National Summit on Women's Health and Managed Care
1999
The Jacobs Institute partnered with the American Association of Health Plans to build on and incorporate the lessons learned from the Jacobs Institute's eight-part managed care seminar series.
The summit brought together managed care representatives to contribute their expertise to an action plan on improving managed care's approach to women's health care.

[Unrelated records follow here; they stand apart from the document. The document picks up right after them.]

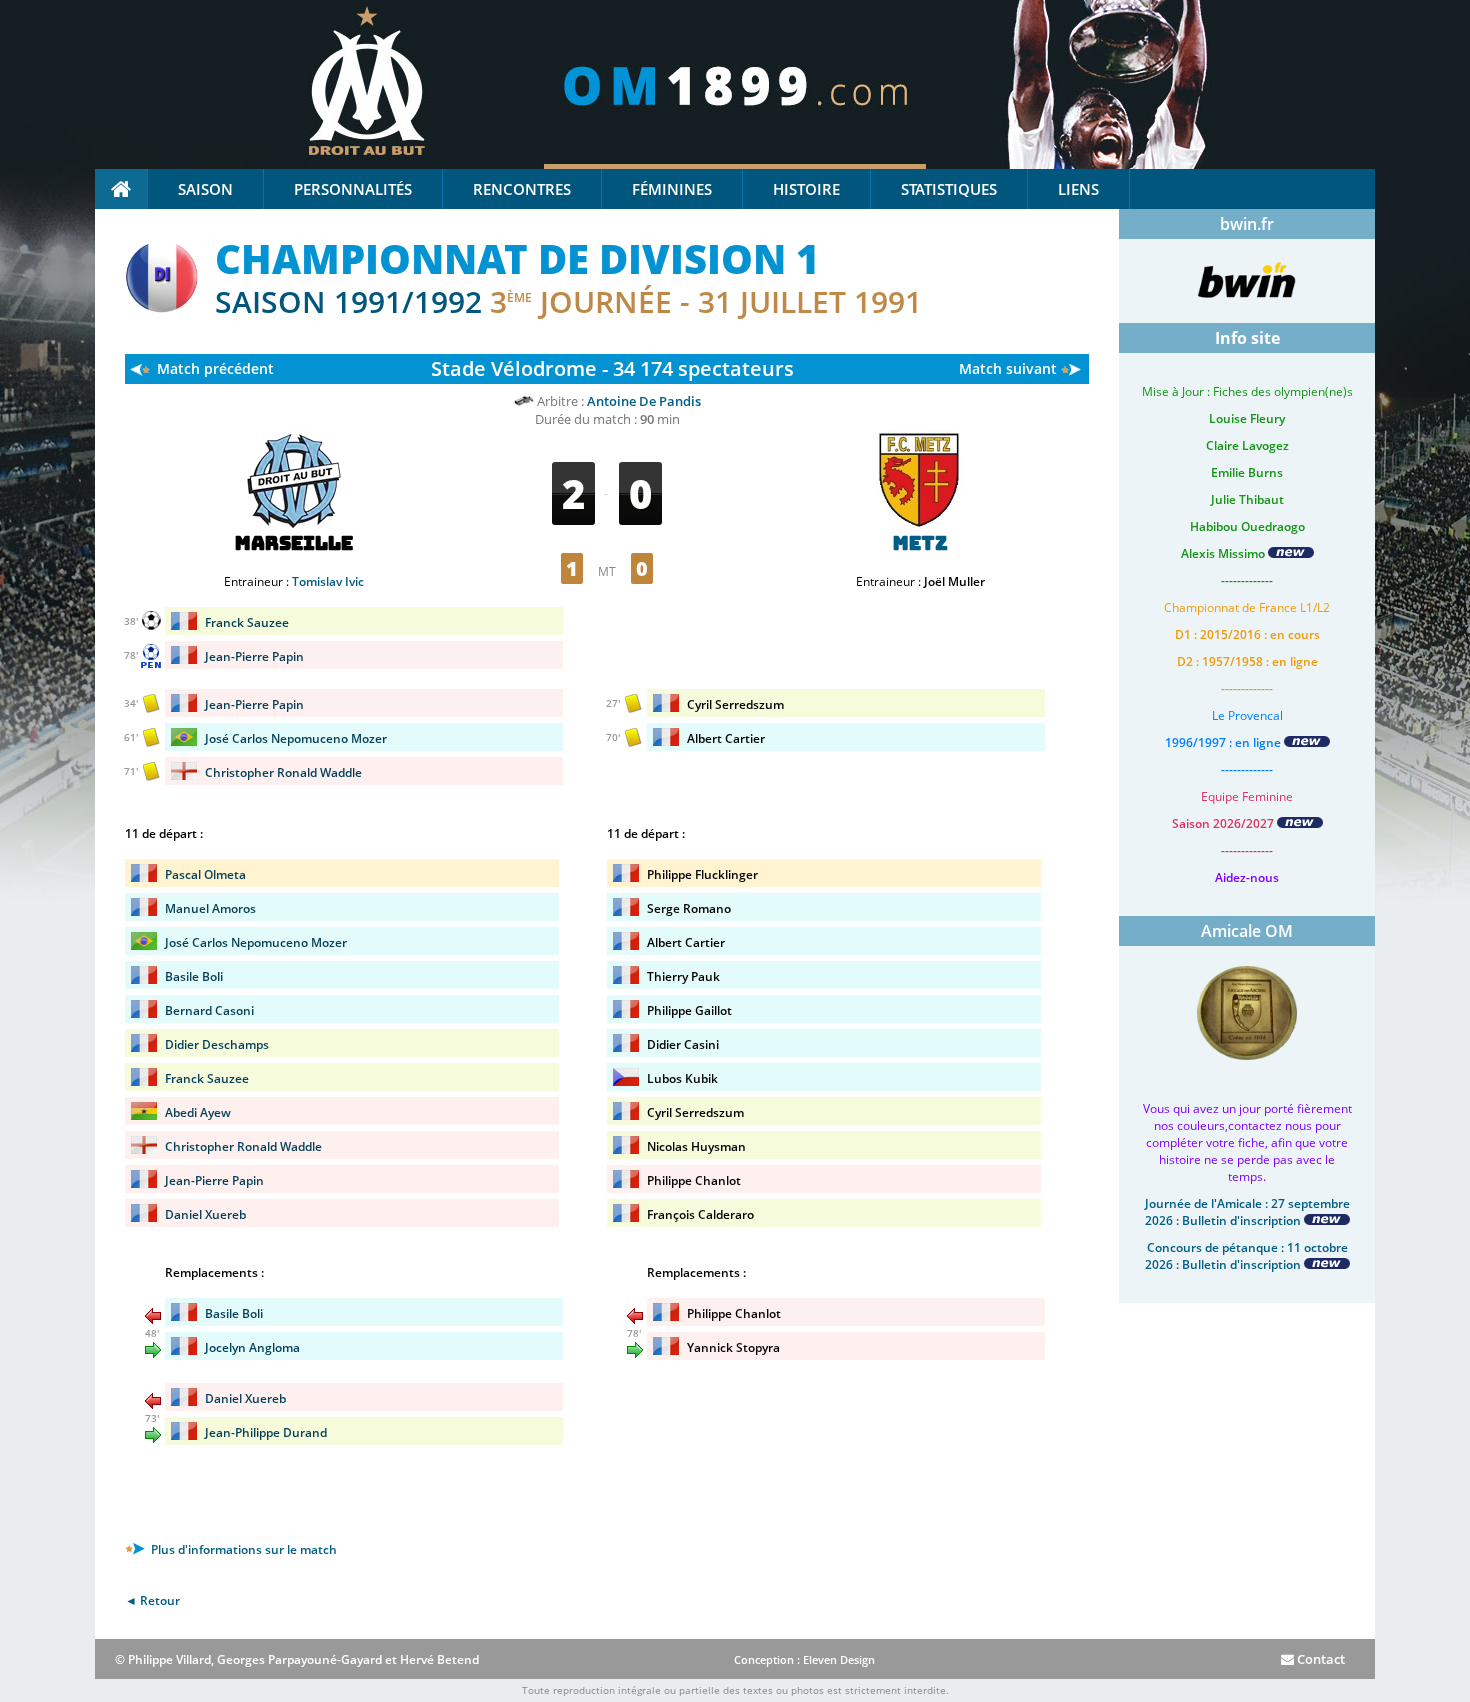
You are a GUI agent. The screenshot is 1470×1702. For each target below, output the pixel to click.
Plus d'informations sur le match (242, 1549)
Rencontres (522, 189)
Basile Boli (194, 976)
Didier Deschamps (217, 1044)
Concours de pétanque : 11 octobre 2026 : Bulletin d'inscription (1246, 1256)
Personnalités (353, 189)
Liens (1078, 189)
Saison (205, 189)
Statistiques (949, 189)
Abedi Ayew (198, 1112)
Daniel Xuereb (205, 1214)
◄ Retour (152, 1600)
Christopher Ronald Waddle (283, 772)
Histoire (806, 189)
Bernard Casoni (209, 1010)
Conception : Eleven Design (804, 1659)
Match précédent (215, 368)
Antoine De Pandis (644, 401)
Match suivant (1008, 368)
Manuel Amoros (210, 908)
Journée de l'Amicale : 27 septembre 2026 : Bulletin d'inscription (1247, 1212)
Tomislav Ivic (328, 581)
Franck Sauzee (247, 622)
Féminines (672, 189)
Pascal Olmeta (205, 874)
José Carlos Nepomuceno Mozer (296, 738)
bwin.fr (1247, 224)
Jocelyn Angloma (252, 1347)
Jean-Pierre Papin (254, 656)
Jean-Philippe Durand (266, 1432)
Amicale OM (1247, 931)
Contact (1319, 1659)
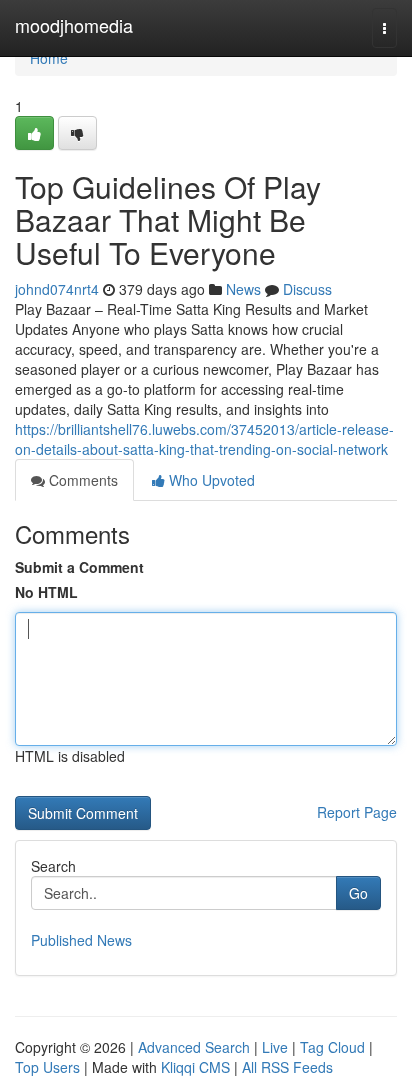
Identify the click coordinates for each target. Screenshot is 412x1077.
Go (358, 893)
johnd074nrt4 (57, 289)
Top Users (47, 1067)
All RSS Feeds (287, 1067)
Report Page (357, 812)
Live (275, 1047)
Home (49, 58)
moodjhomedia (74, 25)
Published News (81, 940)
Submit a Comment (79, 567)
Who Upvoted (210, 480)
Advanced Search (194, 1047)
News (243, 289)
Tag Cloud (332, 1047)
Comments (81, 480)
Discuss (307, 289)
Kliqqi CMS (195, 1067)
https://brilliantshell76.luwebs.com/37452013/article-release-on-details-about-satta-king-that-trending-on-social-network (204, 439)
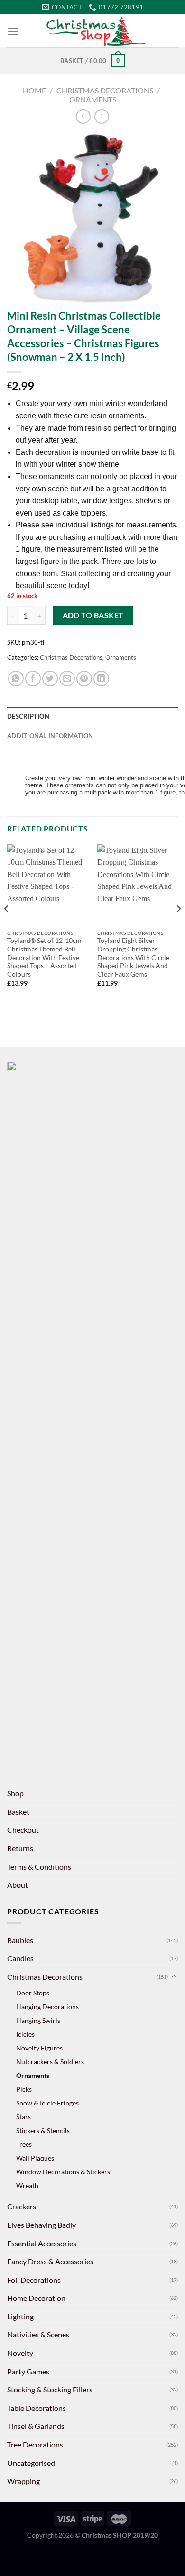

The following recommendations and comments were made by the various working groups:
Primary Care
-
Identify responsibility for various aspects of patient care
-
Establish realistic cost-sharing models for primary care (i.e. affordable co-payments for prescriptions)
-
Expand opportunities for health care counseling outside of clinics
-
Provide financial and other incentives for patients to seek preventive services
-
Focus on special populations
-
Create standard codes for reimbursement to cover counseling
-
Compensate providers for taking the time to counsel patients
-
Create accountability for physician competence in primary care
-
Further discuss the role of ob/gyn's in primary care.
Reproductive Health
-
Provide more and better coverage of contraception, such as offering incentives or reimbursements for condom use
-
Develop programs to increase chlamydia screening and treatment
-
Encourage community-based clinics to forego good, working relationships with managed care organizations.
Mental Health
-
Develop ways to measure outcomes, which capture positive outcomes as well as recidivism
-
Train all primary-care specialists in basic mental health
-
Develop algorithms on primary care treatment vs. referral for mental health
-
Provide primary-care providers with more education on drug interactions and side effects.
Chronic Conditions
-
Good programs include multidisciplinary teams and guidelines, allow patients to direct their own care, establish outcome measures at the beginning of a program, and allow programs enough time to show results.
-
A multidisciplinary approach was seen as the most important element of successfully treating chronic conditions.
-
Managed care organizations should know who their members are, their cultural needs, and how the organization can promote sensitivity through diversity training, disability access, etc.